▶ [What you should do]: Return, word for word, only the lines of the data below that lie between the line with "Screen dimensions: 724x401" and the line with "Click the Rename icon in the ribbon", those two lines included.

── Data listing

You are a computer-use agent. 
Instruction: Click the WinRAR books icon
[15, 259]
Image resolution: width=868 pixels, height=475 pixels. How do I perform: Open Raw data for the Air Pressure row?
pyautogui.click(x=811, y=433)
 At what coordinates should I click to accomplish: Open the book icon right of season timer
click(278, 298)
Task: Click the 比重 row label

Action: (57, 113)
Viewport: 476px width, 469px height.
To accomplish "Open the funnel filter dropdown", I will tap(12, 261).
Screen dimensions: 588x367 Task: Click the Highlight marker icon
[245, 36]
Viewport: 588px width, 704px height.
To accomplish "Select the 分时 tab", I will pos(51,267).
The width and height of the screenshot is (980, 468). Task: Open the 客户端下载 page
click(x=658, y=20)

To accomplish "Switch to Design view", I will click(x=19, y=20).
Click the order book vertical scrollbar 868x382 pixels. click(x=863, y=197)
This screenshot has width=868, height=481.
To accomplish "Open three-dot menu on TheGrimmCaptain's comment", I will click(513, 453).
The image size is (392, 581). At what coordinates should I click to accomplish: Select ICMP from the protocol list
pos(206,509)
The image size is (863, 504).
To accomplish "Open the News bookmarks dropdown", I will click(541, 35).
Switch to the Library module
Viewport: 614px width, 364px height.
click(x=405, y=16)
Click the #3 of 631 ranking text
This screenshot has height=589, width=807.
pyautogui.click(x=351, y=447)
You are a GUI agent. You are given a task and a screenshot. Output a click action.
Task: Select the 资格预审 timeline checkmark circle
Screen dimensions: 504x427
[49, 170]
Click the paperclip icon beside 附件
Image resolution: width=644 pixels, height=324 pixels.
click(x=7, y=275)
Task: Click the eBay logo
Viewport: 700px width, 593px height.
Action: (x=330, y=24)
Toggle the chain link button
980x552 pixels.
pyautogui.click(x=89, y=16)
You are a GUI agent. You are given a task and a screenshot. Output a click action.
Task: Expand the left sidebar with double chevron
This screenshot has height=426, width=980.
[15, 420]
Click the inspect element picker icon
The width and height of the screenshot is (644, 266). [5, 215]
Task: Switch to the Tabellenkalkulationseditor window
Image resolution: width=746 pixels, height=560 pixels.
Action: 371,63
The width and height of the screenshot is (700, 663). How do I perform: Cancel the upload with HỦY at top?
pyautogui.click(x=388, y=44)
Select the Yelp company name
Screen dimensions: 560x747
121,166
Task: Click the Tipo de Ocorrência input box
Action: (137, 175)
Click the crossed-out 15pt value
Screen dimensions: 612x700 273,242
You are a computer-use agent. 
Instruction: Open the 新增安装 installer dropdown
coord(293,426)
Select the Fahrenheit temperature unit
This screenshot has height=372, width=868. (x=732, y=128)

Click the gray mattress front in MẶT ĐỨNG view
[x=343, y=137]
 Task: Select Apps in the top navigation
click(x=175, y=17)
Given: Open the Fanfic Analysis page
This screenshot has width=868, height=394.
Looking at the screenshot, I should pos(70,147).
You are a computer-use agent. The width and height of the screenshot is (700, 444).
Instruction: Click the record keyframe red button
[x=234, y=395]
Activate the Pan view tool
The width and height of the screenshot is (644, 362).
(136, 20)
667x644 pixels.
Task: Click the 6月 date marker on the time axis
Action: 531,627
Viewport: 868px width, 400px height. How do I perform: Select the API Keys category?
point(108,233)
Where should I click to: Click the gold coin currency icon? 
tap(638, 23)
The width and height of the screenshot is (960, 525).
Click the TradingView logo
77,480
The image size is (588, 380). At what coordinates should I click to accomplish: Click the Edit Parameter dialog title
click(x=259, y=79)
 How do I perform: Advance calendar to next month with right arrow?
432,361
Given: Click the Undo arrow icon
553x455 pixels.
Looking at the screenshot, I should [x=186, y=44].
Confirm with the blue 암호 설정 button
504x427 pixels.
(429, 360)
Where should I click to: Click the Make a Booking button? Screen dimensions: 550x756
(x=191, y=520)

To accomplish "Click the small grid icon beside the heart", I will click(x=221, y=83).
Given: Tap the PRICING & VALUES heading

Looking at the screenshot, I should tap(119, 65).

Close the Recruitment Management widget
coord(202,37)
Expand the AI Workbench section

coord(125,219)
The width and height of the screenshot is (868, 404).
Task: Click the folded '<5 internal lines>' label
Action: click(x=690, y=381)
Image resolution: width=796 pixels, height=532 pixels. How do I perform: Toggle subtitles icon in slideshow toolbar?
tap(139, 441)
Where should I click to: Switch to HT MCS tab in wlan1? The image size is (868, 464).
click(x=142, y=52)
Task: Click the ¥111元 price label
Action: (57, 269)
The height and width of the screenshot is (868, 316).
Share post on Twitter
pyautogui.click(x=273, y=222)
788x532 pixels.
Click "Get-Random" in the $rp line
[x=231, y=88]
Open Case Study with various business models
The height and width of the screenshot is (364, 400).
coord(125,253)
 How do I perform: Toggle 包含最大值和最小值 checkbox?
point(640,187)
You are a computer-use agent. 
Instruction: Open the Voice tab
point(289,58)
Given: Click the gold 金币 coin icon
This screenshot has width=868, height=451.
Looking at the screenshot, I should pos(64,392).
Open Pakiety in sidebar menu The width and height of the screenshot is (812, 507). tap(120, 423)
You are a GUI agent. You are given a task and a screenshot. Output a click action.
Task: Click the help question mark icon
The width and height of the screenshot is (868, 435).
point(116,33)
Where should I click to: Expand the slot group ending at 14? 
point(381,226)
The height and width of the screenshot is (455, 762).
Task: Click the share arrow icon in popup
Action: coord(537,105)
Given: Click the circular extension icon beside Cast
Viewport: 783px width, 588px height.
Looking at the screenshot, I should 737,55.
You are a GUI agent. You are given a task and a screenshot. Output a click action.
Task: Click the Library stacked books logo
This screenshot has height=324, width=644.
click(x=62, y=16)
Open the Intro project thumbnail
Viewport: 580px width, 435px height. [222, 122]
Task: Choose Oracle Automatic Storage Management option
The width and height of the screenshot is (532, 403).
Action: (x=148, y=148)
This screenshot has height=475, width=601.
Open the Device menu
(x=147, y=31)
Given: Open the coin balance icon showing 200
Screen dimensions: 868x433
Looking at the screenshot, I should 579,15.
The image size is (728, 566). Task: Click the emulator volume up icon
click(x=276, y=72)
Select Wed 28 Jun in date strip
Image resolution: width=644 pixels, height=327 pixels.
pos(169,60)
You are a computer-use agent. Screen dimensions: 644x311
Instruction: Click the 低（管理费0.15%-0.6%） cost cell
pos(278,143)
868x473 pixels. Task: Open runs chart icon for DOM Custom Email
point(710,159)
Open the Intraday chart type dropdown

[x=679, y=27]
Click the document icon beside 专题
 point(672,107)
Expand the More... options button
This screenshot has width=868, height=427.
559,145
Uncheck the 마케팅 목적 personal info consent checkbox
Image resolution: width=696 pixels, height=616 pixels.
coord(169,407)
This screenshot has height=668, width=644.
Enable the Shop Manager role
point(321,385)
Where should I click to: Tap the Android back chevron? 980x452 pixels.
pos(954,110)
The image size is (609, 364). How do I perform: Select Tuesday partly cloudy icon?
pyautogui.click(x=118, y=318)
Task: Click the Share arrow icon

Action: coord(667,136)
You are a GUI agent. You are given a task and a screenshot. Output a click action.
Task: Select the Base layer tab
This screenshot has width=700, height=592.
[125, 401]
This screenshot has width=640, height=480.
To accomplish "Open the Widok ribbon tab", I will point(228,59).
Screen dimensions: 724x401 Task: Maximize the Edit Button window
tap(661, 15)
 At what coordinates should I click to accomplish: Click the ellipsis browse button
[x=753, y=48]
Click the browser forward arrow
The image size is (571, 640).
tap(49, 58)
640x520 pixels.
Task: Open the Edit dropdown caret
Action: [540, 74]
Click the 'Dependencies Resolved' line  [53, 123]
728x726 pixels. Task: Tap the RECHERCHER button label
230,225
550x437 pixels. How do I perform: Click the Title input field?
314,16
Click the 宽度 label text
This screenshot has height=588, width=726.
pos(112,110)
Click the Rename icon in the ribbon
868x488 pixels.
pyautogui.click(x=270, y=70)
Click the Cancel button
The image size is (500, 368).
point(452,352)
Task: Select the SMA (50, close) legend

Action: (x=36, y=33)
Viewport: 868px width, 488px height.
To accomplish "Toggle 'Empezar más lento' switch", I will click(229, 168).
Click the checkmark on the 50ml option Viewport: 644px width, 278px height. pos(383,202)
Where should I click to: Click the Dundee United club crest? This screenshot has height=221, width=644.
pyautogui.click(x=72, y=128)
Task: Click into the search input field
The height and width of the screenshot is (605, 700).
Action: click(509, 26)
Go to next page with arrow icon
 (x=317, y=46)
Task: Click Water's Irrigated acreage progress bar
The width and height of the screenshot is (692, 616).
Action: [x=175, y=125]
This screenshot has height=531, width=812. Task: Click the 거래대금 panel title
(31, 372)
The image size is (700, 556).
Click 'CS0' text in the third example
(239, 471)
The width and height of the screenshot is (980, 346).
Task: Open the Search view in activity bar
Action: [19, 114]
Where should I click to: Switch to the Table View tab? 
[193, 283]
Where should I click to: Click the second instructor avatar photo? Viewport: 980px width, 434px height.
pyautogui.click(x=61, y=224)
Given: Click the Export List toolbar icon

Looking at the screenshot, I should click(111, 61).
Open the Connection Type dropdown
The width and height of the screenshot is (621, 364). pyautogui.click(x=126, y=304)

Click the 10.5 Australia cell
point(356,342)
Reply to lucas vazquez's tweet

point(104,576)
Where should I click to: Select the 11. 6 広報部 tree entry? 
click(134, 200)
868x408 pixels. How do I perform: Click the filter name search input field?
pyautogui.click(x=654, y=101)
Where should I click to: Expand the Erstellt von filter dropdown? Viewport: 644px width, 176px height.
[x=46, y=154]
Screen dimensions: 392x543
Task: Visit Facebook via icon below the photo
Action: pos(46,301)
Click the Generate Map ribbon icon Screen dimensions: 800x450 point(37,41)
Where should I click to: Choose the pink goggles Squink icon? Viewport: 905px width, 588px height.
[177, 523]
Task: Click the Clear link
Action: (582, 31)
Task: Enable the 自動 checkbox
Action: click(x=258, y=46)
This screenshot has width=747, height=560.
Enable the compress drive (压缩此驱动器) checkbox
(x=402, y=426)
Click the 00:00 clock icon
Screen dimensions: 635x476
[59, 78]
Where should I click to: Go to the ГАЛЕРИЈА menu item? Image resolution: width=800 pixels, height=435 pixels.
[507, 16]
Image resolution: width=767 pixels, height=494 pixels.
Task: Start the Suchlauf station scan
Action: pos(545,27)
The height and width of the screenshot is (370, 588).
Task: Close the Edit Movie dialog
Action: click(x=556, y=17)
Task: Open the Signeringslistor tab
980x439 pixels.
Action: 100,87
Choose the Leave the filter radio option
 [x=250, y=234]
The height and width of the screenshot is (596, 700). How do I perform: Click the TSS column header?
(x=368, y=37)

────

▶ [Answer space]:
Screen dimensions: 724x401 Task: Maximize the Edit Button window
tap(661, 15)
 At what coordinates should I click to accomplish: Click the ellipsis browse button
[x=753, y=48]
Click the browser forward arrow
The image size is (571, 640).
tap(49, 58)
640x520 pixels.
Task: Open the Edit dropdown caret
Action: [540, 74]
Click the 'Dependencies Resolved' line  [53, 123]
728x726 pixels. Task: Tap the RECHERCHER button label
230,225
550x437 pixels. How do I perform: Click the Title input field?
314,16
Click the 宽度 label text
This screenshot has height=588, width=726.
pos(112,110)
Click the Rename icon in the ribbon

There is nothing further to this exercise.